▸ **WORK TO BE COMPLETED**:
Revise the entries below by replacing every occurrence of "Instruction" with "Directive", leaving everything else unchanged.

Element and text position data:
§

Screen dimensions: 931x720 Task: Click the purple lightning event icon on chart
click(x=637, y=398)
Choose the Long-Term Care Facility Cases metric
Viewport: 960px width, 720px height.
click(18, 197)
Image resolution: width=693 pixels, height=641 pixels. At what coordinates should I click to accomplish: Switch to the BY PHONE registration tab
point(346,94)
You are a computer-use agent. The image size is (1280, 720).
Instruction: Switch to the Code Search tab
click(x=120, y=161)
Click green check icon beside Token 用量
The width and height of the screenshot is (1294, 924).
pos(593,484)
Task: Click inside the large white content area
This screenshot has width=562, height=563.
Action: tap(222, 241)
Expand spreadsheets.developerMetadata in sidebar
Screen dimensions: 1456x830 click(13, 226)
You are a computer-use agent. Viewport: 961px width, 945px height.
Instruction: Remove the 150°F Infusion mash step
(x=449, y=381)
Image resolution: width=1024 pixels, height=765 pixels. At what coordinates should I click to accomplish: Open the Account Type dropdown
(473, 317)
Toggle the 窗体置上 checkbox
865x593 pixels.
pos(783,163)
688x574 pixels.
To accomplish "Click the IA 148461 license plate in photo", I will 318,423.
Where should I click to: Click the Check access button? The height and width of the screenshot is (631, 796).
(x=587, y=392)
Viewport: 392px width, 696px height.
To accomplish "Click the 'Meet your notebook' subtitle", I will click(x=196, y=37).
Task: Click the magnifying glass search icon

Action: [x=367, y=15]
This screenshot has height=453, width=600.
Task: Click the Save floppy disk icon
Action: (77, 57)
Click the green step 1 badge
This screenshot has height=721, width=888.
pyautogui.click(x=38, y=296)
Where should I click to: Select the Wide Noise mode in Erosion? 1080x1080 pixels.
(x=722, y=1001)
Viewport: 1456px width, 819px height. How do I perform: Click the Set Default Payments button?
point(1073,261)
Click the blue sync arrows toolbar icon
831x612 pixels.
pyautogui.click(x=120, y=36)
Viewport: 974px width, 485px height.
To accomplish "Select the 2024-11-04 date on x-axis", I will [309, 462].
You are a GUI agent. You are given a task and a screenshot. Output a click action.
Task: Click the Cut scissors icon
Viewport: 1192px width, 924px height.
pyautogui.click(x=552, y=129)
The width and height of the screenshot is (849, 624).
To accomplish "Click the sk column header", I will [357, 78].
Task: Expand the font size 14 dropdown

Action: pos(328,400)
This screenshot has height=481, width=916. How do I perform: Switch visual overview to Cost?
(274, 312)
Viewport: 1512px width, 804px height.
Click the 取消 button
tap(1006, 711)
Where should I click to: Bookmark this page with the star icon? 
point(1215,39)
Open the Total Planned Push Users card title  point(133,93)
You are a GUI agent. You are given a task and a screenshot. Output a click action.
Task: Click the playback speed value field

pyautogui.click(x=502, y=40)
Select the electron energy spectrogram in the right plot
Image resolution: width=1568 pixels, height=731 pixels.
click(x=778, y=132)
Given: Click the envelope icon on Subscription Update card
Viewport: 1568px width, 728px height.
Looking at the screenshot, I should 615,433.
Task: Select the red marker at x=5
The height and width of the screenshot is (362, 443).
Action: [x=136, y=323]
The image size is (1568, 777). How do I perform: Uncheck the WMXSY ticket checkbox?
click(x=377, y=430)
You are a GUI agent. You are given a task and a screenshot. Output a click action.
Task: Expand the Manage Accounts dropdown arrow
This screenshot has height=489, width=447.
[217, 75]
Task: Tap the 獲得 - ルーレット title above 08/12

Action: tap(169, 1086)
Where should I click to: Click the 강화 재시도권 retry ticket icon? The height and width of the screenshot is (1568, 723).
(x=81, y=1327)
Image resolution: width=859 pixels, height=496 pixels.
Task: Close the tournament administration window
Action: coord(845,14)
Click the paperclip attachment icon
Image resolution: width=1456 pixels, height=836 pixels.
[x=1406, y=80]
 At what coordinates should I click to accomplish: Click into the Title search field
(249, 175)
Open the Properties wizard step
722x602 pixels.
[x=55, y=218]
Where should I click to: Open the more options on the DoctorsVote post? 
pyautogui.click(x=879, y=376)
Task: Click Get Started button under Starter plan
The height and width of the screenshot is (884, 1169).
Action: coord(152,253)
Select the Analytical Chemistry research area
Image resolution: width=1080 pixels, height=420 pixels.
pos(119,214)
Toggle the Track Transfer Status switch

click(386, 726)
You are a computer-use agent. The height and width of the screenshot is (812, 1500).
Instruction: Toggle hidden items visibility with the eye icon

§

▸ **FINAL RESULT**:
Screen dimensions: 931x720 Task: Click the purple lightning event icon on chart
click(x=637, y=398)
Choose the Long-Term Care Facility Cases metric
Viewport: 960px width, 720px height.
click(18, 197)
Image resolution: width=693 pixels, height=641 pixels. At what coordinates should I click to accomplish: Switch to the BY PHONE registration tab
point(346,94)
You are a computer-use agent. The image size is (1280, 720).
Directive: Switch to the Code Search tab
click(x=120, y=161)
Click green check icon beside Token 用量
The width and height of the screenshot is (1294, 924).
pos(593,484)
Task: Click inside the large white content area
This screenshot has width=562, height=563.
Action: tap(222, 241)
Expand spreadsheets.developerMetadata in sidebar
Screen dimensions: 1456x830 click(13, 226)
You are a computer-use agent. Viewport: 961px width, 945px height.
Directive: Remove the 150°F Infusion mash step
(x=449, y=381)
Image resolution: width=1024 pixels, height=765 pixels. At what coordinates should I click to accomplish: Open the Account Type dropdown
(473, 317)
Toggle the 窗体置上 checkbox
865x593 pixels.
pos(783,163)
688x574 pixels.
To accomplish "Click the IA 148461 license plate in photo", I will 318,423.
Where should I click to: Click the Check access button? The height and width of the screenshot is (631, 796).
(x=587, y=392)
Viewport: 392px width, 696px height.
To accomplish "Click the 'Meet your notebook' subtitle", I will click(x=196, y=37).
Task: Click the magnifying glass search icon

Action: [x=367, y=15]
This screenshot has height=453, width=600.
Task: Click the Save floppy disk icon
Action: (77, 57)
Click the green step 1 badge
This screenshot has height=721, width=888.
pyautogui.click(x=38, y=296)
Where should I click to: Select the Wide Noise mode in Erosion? 1080x1080 pixels.
(x=722, y=1001)
Viewport: 1456px width, 819px height. How do I perform: Click the Set Default Payments button?
point(1073,261)
Click the blue sync arrows toolbar icon
831x612 pixels.
pyautogui.click(x=120, y=36)
Viewport: 974px width, 485px height.
To accomplish "Select the 2024-11-04 date on x-axis", I will [309, 462].
You are a GUI agent. You are given a task and a screenshot. Output a click action.
Task: Click the Cut scissors icon
Viewport: 1192px width, 924px height.
pyautogui.click(x=552, y=129)
The width and height of the screenshot is (849, 624).
To accomplish "Click the sk column header", I will [357, 78].
Task: Expand the font size 14 dropdown

Action: pos(328,400)
This screenshot has height=481, width=916. How do I perform: Switch visual overview to Cost?
(274, 312)
Viewport: 1512px width, 804px height.
Click the 取消 button
tap(1006, 711)
Where should I click to: Bookmark this page with the star icon? 
point(1215,39)
Open the Total Planned Push Users card title  point(133,93)
You are a GUI agent. You are given a task and a screenshot. Output a click action.
Task: Click the playback speed value field

pyautogui.click(x=502, y=40)
Select the electron energy spectrogram in the right plot
Image resolution: width=1568 pixels, height=731 pixels.
click(x=778, y=132)
Given: Click the envelope icon on Subscription Update card
Viewport: 1568px width, 728px height.
Looking at the screenshot, I should 615,433.
Task: Select the red marker at x=5
The height and width of the screenshot is (362, 443).
Action: [x=136, y=323]
The image size is (1568, 777). How do I perform: Uncheck the WMXSY ticket checkbox?
click(x=377, y=430)
You are a GUI agent. You are given a task and a screenshot. Output a click action.
Task: Expand the Manage Accounts dropdown arrow
This screenshot has height=489, width=447.
[217, 75]
Task: Tap the 獲得 - ルーレット title above 08/12

Action: tap(169, 1086)
Where should I click to: Click the 강화 재시도권 retry ticket icon? The height and width of the screenshot is (1568, 723).
(x=81, y=1327)
Image resolution: width=859 pixels, height=496 pixels.
Task: Close the tournament administration window
Action: coord(845,14)
Click the paperclip attachment icon
Image resolution: width=1456 pixels, height=836 pixels.
[x=1406, y=80]
 At what coordinates should I click to accomplish: Click into the Title search field
(249, 175)
Open the Properties wizard step
722x602 pixels.
[x=55, y=218]
Where should I click to: Open the more options on the DoctorsVote post? 
pyautogui.click(x=879, y=376)
Task: Click Get Started button under Starter plan
The height and width of the screenshot is (884, 1169).
Action: coord(152,253)
Select the Analytical Chemistry research area
Image resolution: width=1080 pixels, height=420 pixels.
pos(119,214)
Toggle the Track Transfer Status switch

click(386, 726)
You are a computer-use agent. The height and width of the screenshot is (812, 1500).
Directive: Toggle hidden items visibility with the eye icon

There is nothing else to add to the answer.